Many traders find they are able to spot the top of the market or a bearish trend in equities, but are not willing to pull the trigger on the bearish trade. For one reason or another, most people are wired to look for bullish opportunities, and quite frankly, they can miss the forest for the trees. But what if there were a way to spot bearish opportunities while bullish trends are occurring elsewhere, and vice versa? That's what inverse correlation is all about, and it tends to happen frequently in the forex markets—particularly when comparing price action between equities and the dollar (USD) in recent years.
Where There's a Bull, There's a Bear
In trading geek-speak, correlation has to do with how assets move in relation to one another. In the world of stocks, two companies in the same sector—say, automakers— often tend to be highly correlated (i.e., have positive correlation) and move together. Though, over the long term, the dollar and US equities have been highly correlated, recently, that trend has reversed. In other words, as the dollar has moved lower, stocks have moved higher. When stocks crashed in 2008, for example, the dollar finally broke its multi-year downtrend.

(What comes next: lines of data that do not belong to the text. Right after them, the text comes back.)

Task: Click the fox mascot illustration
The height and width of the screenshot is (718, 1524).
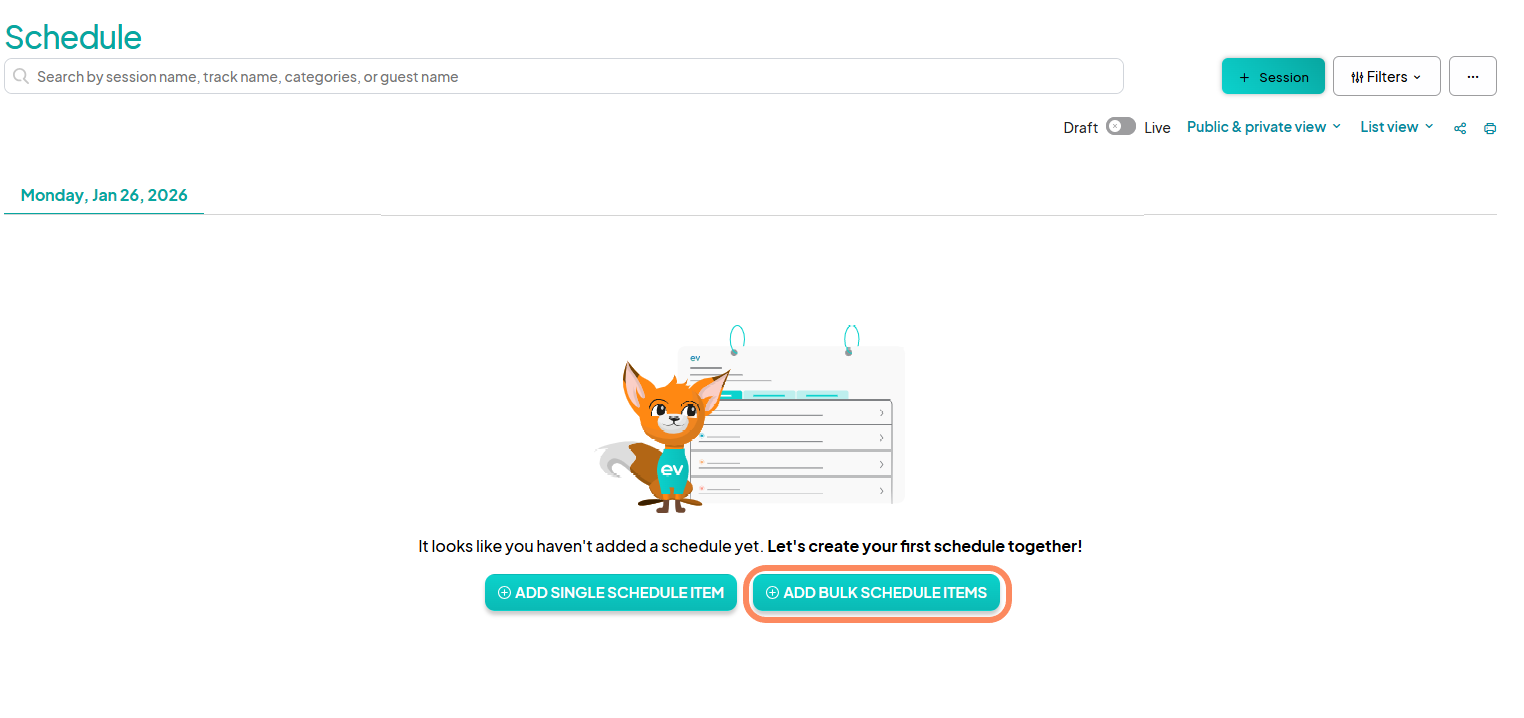Action: [666, 435]
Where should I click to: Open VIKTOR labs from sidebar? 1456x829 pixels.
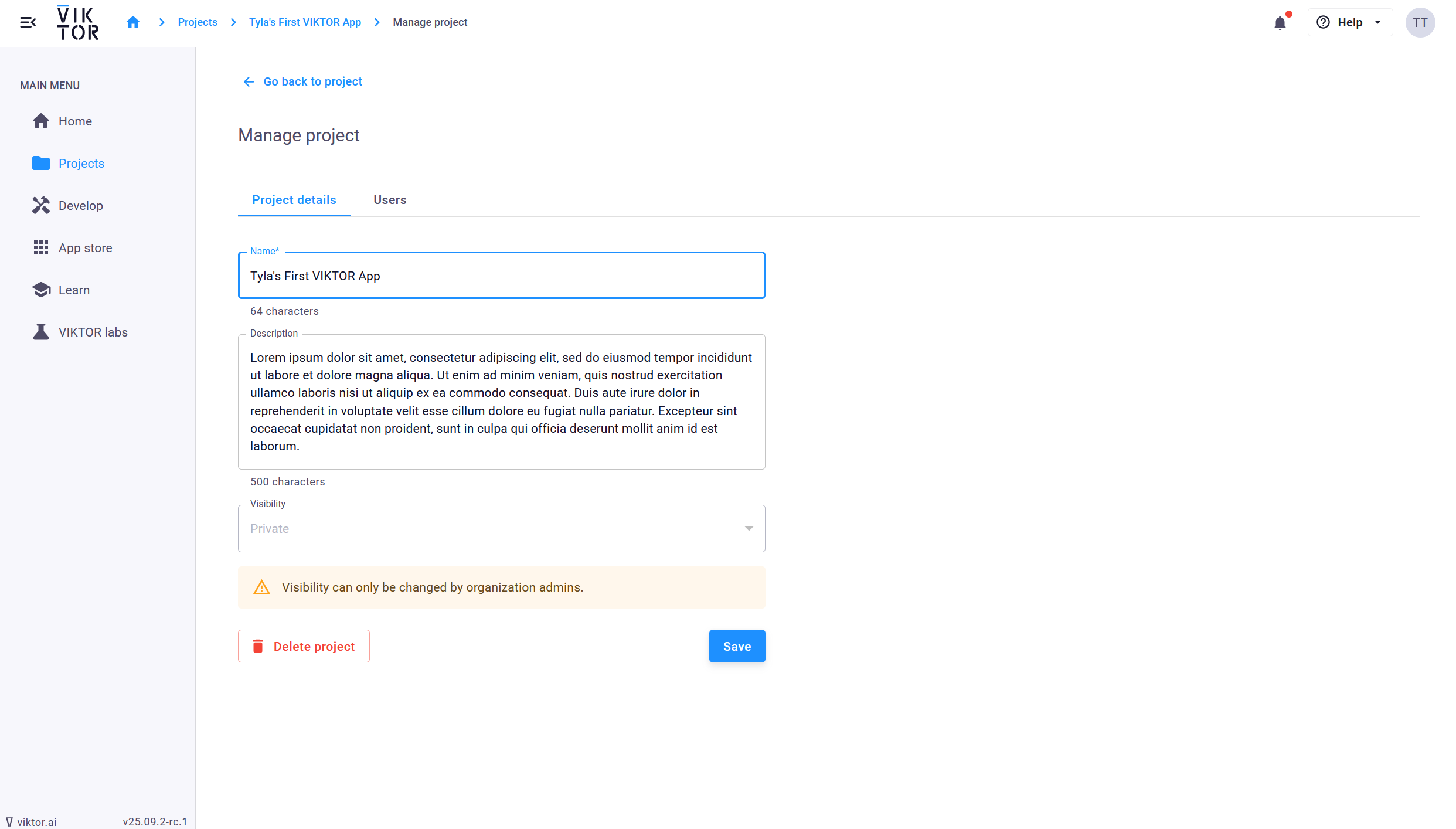click(x=93, y=332)
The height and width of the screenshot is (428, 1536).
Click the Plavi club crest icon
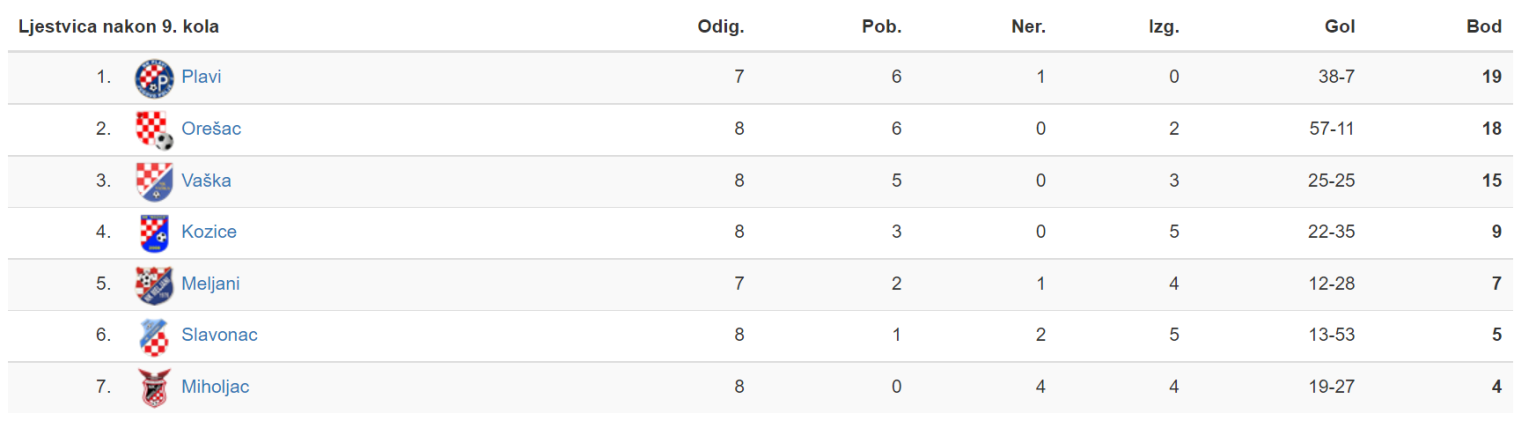pyautogui.click(x=154, y=78)
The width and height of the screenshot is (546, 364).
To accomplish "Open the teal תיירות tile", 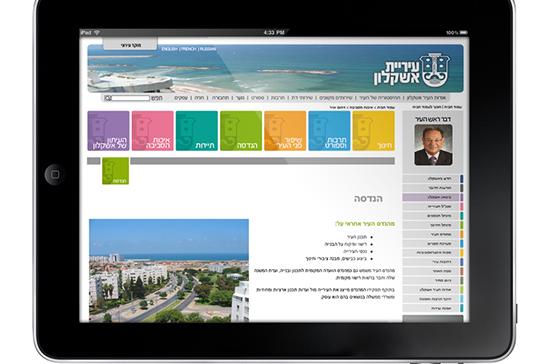I will (197, 131).
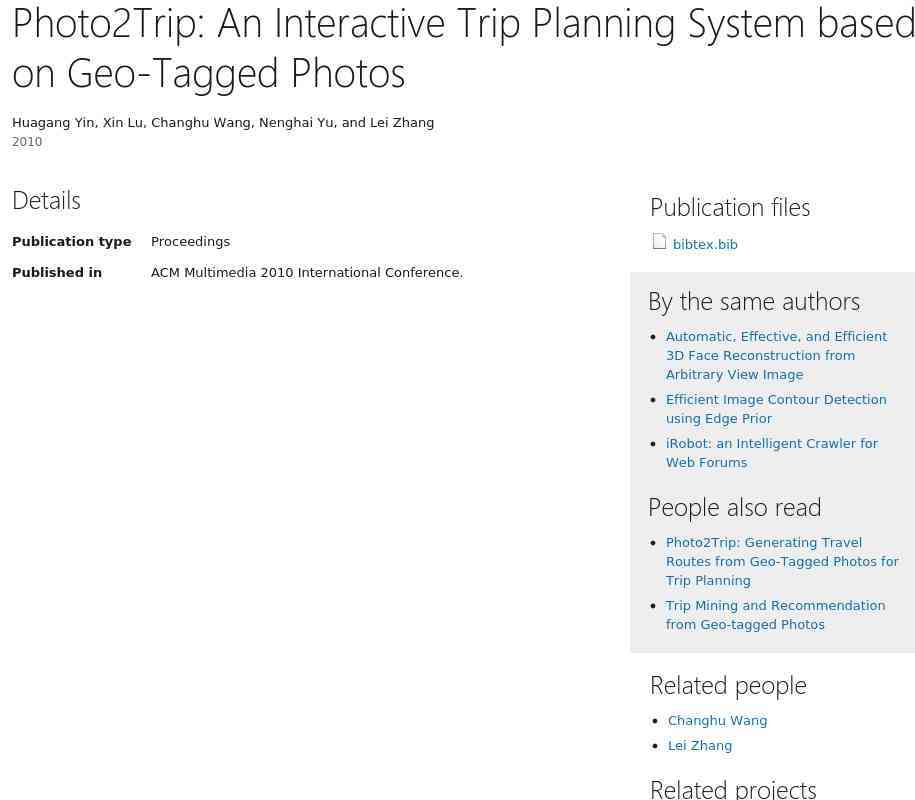Screen dimensions: 915x800
Task: Open Photo2Trip: Generating Travel Routes paper link
Action: tap(782, 561)
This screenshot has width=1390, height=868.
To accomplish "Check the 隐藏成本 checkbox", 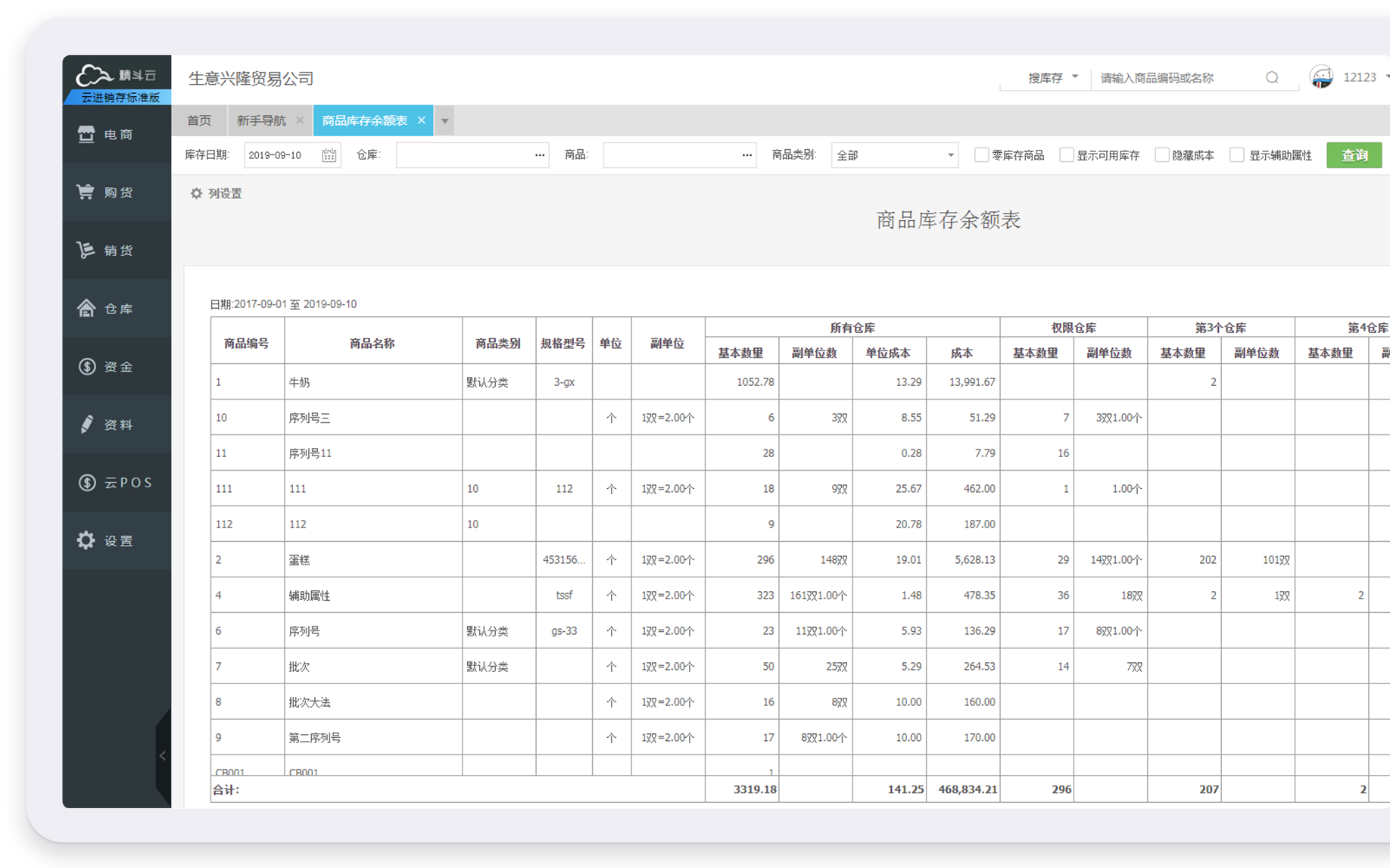I will click(x=1161, y=155).
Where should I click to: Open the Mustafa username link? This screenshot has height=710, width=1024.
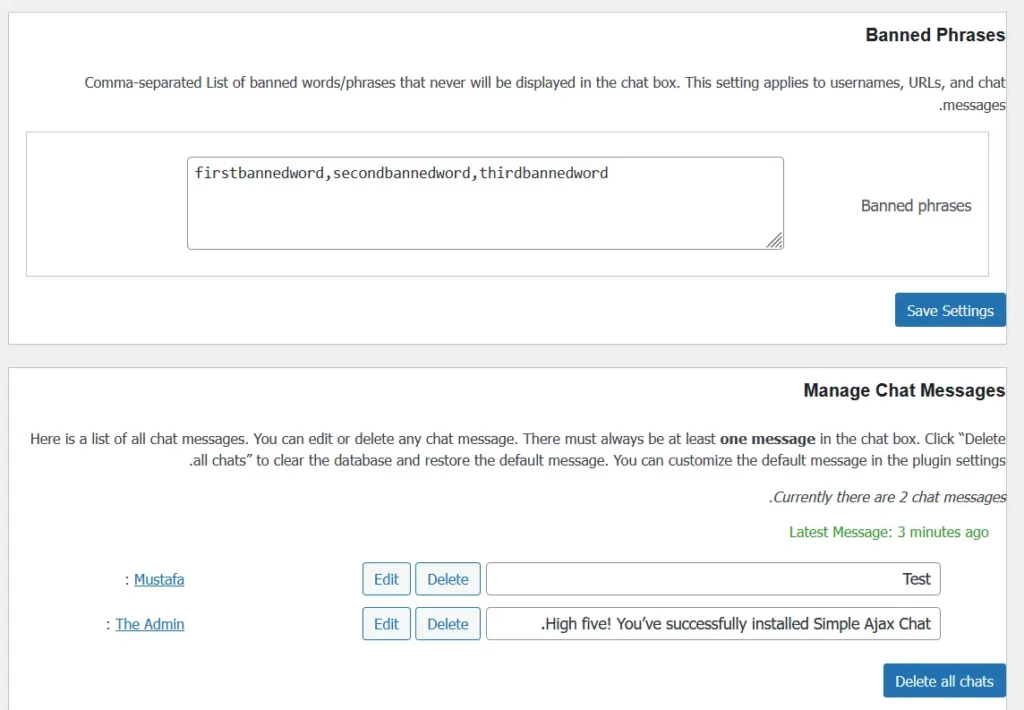click(x=159, y=579)
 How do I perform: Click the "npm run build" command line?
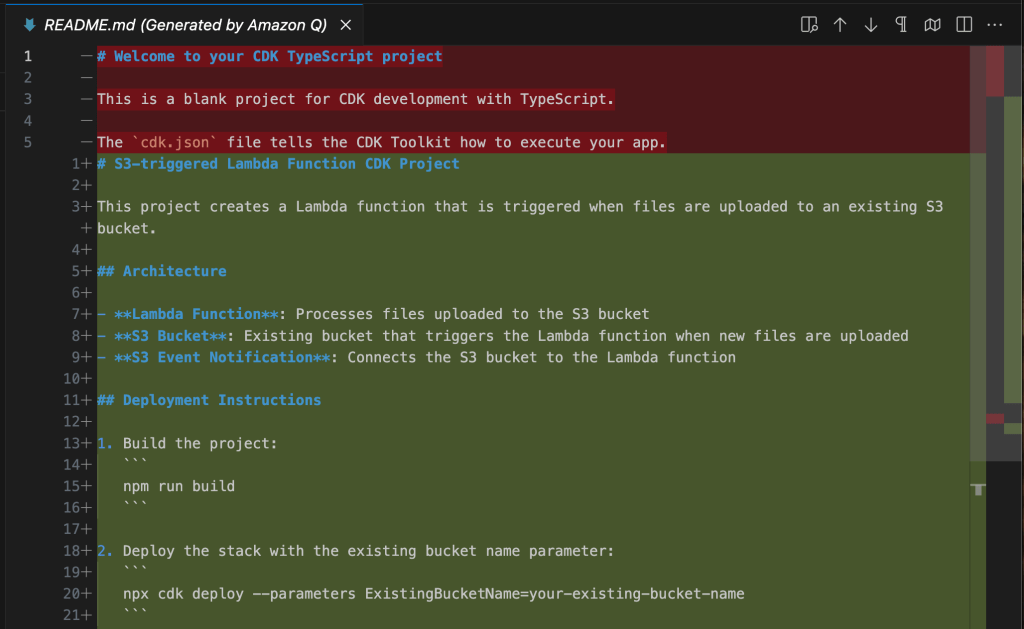coord(179,486)
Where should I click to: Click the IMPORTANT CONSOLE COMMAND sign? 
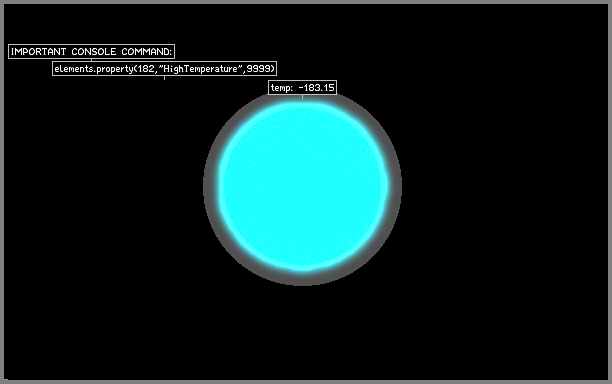point(91,52)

When traders started piling in on equities in March of 2009, we saw the dollar take another tumble until the equities peaked in April 2010. Could this mean the dollar/equity relationship is primarily due to traders running to cash at the first sign of fear?
Correlation values vary from -1 to + 1. A negative value indicates a negative or inverse correlation. A positive value is a positive correlation. The calculation simply compares relative price moves between two instruments over a specific time. If they move up together point by point, the value will be 1, or 100% correlated. If they move opposite to each other (one moving up and one moving down point by point), the value would be -1, or 100% inversely correlated.
Based on data between January and early December of last year (see chart in Figure 1), the S&P futures (/ES) was inversely correlated (below the zero line) to the dollar index (/DX) for most of the year. Extreme readings above 0.5 have strong positive correlation and below -0.5 have strong negative correlation, respectively. Readings between 0.50 and -0.50 are relatively weak correlations. However, specific readings at certain points in time aren't as important as the overall trend for a period of time, such as the whole of 2010. How can a trader use this to his or her advantage? The trade might be to buy dollars when equities are falling, and sell dollars and buy equities when they are rising.
If the inverse correlation continues to hold true, buying dollars at resistance levels in equities and exiting dollar-long trades at equity support levels could be one opportunity. And if the U.S. economy does see the dreaded “double-dip” recession after all, what kind of returns might be made on the dollar while others flee the sinking ship of the equity markets? Are equities setting up for that next drop? Time will tell.